Directed by Fede Alvarez this new Girl is a handsomely made and tightly plotted espionage thriller with action overtones. Its colour palette is blue-grey, emphasising both the grimmer aspects of human nature examined in the story and Sweden's chilly beauty. (Lisbeth's main antagonist stands out on the bleak and sweeping landscapes in primary red.) The deliberate pace builds - accompanied by a rich, electronically-spiked orchestral score - to its sufficiently nail-biting crescendo. And all plot points - Swedish governmental manoeuvring, a US National Security agent's snooping, the investigations of Lisbeth's old journalist friend Mikael Blomqvist (Sverrir Gudnason) - knit together by the end. It's a point seriously in the movie's favour, following the catastrophe that was last year's The Snowman; solid storytelling, never less than engaging.

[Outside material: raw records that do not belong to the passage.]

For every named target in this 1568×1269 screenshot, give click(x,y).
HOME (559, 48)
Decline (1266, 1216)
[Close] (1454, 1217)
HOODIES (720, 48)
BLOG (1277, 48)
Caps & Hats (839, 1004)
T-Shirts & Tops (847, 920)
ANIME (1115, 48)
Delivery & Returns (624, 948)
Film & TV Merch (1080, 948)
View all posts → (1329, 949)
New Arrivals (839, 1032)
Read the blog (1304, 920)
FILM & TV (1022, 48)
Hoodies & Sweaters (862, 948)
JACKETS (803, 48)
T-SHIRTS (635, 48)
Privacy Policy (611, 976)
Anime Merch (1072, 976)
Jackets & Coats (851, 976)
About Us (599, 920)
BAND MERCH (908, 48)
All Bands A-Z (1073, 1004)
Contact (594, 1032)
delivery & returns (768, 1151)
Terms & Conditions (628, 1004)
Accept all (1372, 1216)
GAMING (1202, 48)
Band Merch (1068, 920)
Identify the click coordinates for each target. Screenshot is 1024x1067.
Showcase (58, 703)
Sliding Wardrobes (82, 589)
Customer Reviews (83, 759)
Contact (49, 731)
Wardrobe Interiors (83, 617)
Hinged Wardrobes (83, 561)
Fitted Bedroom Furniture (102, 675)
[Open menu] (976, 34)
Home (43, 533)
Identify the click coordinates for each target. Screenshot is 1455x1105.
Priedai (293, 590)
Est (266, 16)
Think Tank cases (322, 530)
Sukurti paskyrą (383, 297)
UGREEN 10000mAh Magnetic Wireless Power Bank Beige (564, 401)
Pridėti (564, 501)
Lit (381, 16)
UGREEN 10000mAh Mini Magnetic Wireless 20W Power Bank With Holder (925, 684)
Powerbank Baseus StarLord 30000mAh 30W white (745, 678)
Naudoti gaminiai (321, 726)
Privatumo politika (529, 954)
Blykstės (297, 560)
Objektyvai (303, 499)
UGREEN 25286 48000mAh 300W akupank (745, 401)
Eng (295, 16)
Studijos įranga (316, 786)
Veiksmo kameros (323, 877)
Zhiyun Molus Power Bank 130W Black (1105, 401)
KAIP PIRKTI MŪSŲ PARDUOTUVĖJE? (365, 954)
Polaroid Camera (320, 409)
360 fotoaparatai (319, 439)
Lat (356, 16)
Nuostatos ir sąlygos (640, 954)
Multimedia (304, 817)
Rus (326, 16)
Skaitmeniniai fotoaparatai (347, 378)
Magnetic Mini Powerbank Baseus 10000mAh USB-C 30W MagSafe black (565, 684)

Foy has a good old stab at the lead character too, immersing herself in a role far flung from Elizabeth II (Brit TV's royal phenomenon The Crown) or stoic astronaut's wife Janet Armstrong (First Man). This woman has range. Her physicality and demeanour are both transformed as she commits to the taciturn complexities of Salander, not least in an early sequence where she proves her vigilante credentials beyond all doubt. It's not ultimately as visceral a performance as say that of Charlize Theron in Atomic Blonde - something betrayed in a few irritatingly choppy hand-to-hand combat sequences - but this is still an impressive transformation, helping sell the story's more outlandish aspects.
Still, as confessed, I'm not a Salander aficionado, which no doubt explains the more lukewarm reaction to the film by Larssen enthusiasts. This sleek film doesn't, they assure me, match up to the original Swedish-language trilogy, nor does it plumb those movies' pitch darkness, despite the underlying theme of abuse and its terrible consequences. This much I will question - the wisdom of creating all-new backstory for a well-established protagonist. It's always problematic tinkering with the continuity of a long-running franchise - just look at Jason Bourne. Or the new Fantastic Beasts. Don't mess too much with the earlier films' legacy, that seems to be the lesson.
Spider's Web is full of comfortably familiar spy tropes and political double-cross, while the attempts of Lisbeth and her nemesis to out-manoeuvre each other play like a deadly chess match. As to its worth in terms of the Larsson legacy, others must be the judge of that. For me it was a smart and well-executed ride, and a perfectly engrossing stand-alone adventure that didn't seem to compromise its enigmatic lead. Maybe I'll reevaluate once I've seen the originals...
Gut Reaction: A sufficiently high level of enjoyment for me to think 'I'm really enjoying this'. Although some of the more twisted elements did chill me.
Where Are the Women?: Female protagonist and antagonist playing that scary game of metaphorical chess. Very 2018.
Ed's Verdict: 7/10. Whether or not this is classic Girl, it's a solid genre pic and a decent night out. And that's all I have to say.